In human-to-human touch scenarios, the receiver’s forearm is frequently occluded by the toucher’s hand. Given that a blocked arm region is nearly impossible to capture, only the shape of the forearm prior to the contact was extracted. More specifically, the forearm point cloud was extracted before the beginning of each contact interaction to update its shape and position. During the contact, its position was refreshed in real-time according to the 3D position of the color marker on the arm, though its shape was not updated during the contact. Once the forearm was shape updated, the normal vector $n_{a r m}^{i}$ of each arm point $p_{a r m}^{i}$ was calculated and updated as well to facilitate further contact detection and measurement.

The hand tracking procedure was developed to capture the posture and position of the toucher’s hand by combining depth information with a monocular hand motion tracking algorithm (Zhou et al., 2020). The algorithm is robust to occlusions and object interactions, which is advantageous in hand-arm contact. The monocular tracking algorithm contains two neural network modules to predict the 3D location and rotation of all 21 hand joints. In the first module of the hand joint detection network, features extracted from the 2D RGB image were first fed into a 2-layer convolutional neural network (CNN) to detect the probability of the 2D position of all joints. Then, another two 2-layer CNN was used to predict the 3D position of hand joints based on 2D features and 2D joint position estimates. In the second module of the inverse kinematic network, a 7-layer fully connected neural network was designed to derive the 3D rotation of each joint.
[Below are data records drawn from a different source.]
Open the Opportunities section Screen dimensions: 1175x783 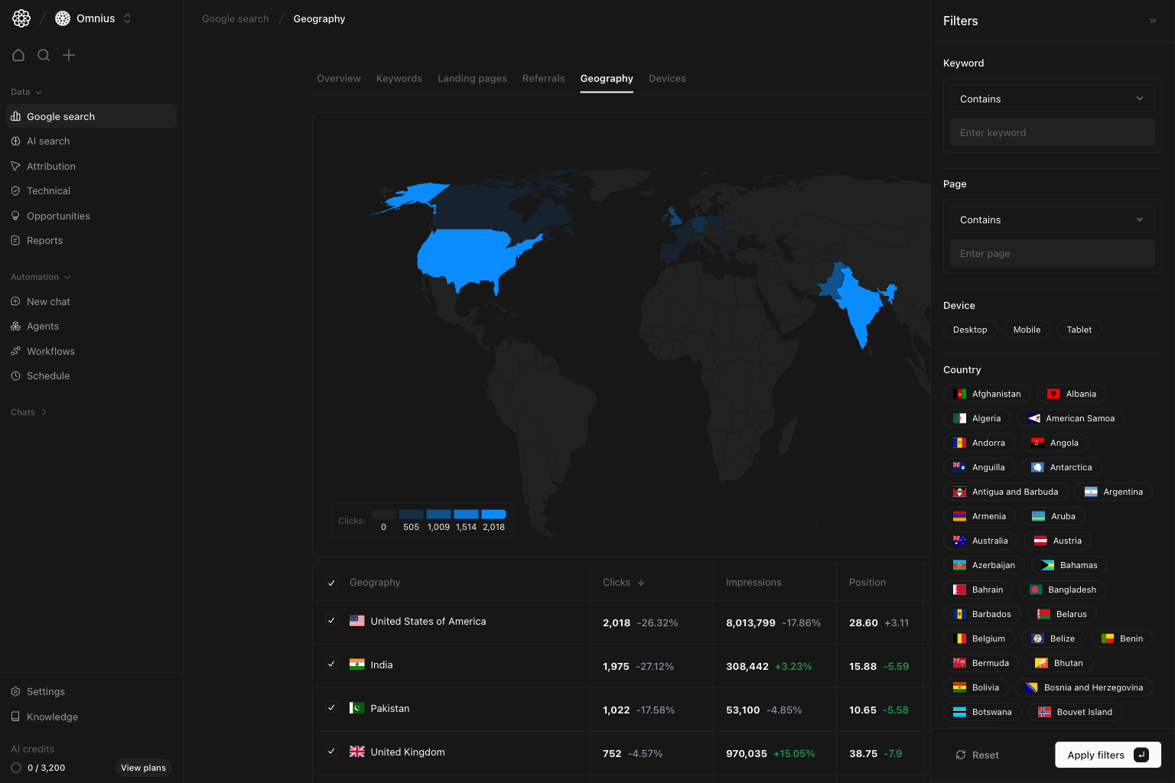pyautogui.click(x=58, y=216)
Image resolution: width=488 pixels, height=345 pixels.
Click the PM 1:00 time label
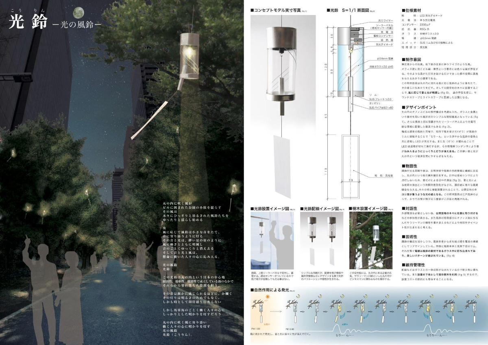pyautogui.click(x=255, y=329)
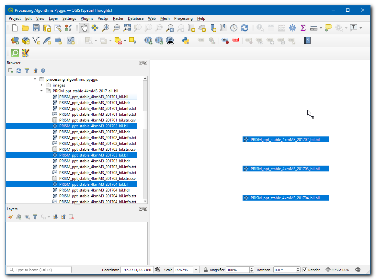Toggle the Render checkbox
Viewport: 376px width, 280px height.
pyautogui.click(x=305, y=270)
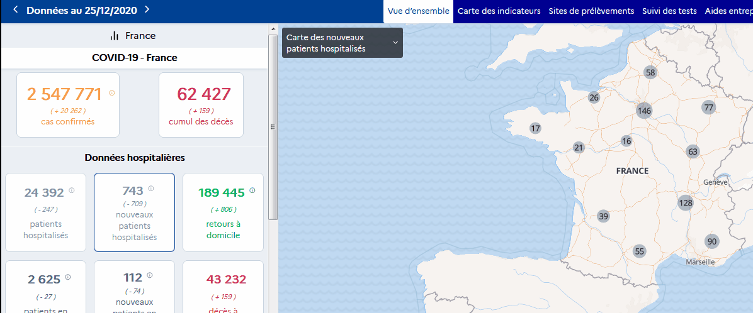Image resolution: width=753 pixels, height=313 pixels.
Task: Select the Vue d'ensemble tab
Action: click(x=418, y=11)
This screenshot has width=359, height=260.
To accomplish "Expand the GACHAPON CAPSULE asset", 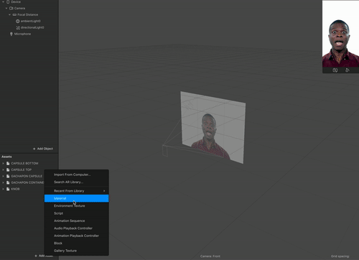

Finally, the parametric MANO hand model (Romero et al., 2017) was employed to incorporate 3D joint rotations to animate the hand mesh following the shape and pose of the toucher’s hand.

The rendered hand mesh was expressed in the local hand coordinate without the spatial information of the hand position. Therefore, depth information is incorporated here to locate the hand mesh in the camera coordinate, according to the movement of any hand joint or the color marker on the back of the hand (Figure 1). Specifically, the 2D position of the color marker was detected in the in the HSV, while the 2D position of the joint was retrieved from the detected 2D hand. The depth value of the hand joint or marker was derived by transforming the depth image to the RGB coordinate, which was then used to obtain its 3D position following the camera projection model. By identifying the corresponding point of that marker or joint in the hand mesh model, the posed hand mesh was moved in real-time following the toucher’s hand movements.

Definition of Contact Attributes

Hand-arm contact was measured in a point-based manner (Figure 2), which afforded higher resolution compared with a geometry-based method (Hauser et al., 2019a). First, a contact interaction between the hand and forearm was detected when at least one vertex point of the hand mesh was underneath the arm surface. More specifically, for each hand vertex point $p_{h a n d}^{i}$ , its nearest arm point $p_{a r m}^{i}$ was found first. Then, as detailed in Eq. 1, if the angle between the vector $p_{h a n d}^{i} - p_{a r m}^{i}$ and the normal vector $n_{a r m}^{i}$ of arm point $p_{a r m}^{i}$ is larger than or equal to 90°, this hand vertex is marked as underneath the arm surface.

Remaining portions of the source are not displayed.